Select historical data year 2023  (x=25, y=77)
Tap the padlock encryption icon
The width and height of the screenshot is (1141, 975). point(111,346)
--- --- ---
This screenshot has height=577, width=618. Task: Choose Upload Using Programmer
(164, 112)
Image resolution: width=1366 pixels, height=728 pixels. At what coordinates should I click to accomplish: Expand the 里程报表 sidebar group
--- --- ---
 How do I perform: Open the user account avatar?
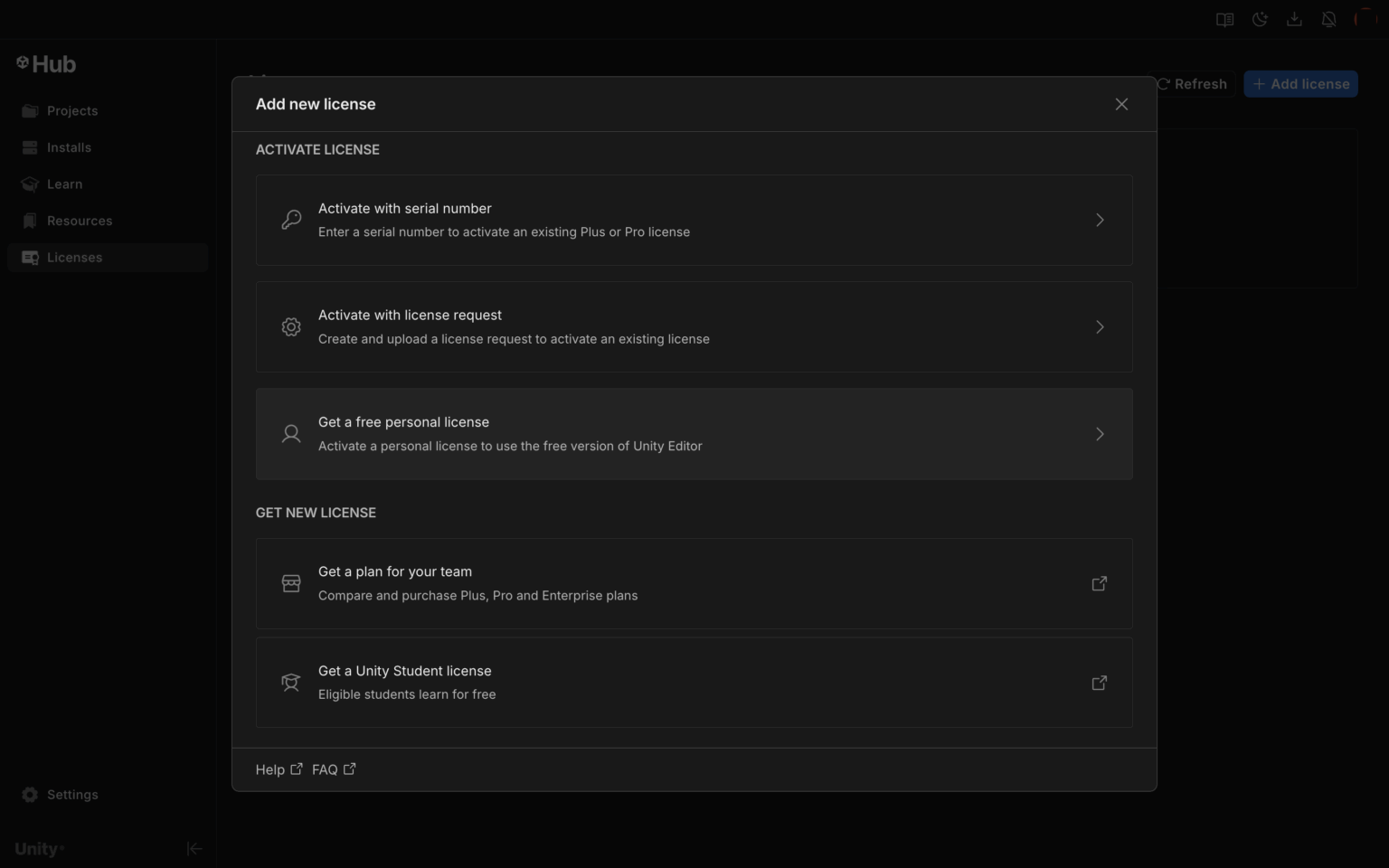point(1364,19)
--- --- ---
Exercise >>
Copy back the listing above exactly, but only from the line with "This screenshot has" through the line with "Image resolution: width=1366", both ends included.

Response below >>
This screenshot has height=577, width=618. Task: Choose Upload Using Programmer
(164, 112)
Image resolution: width=1366 pixels, height=728 pixels. At what coordinates should I click to accomplish: Expand the 里程报表 sidebar group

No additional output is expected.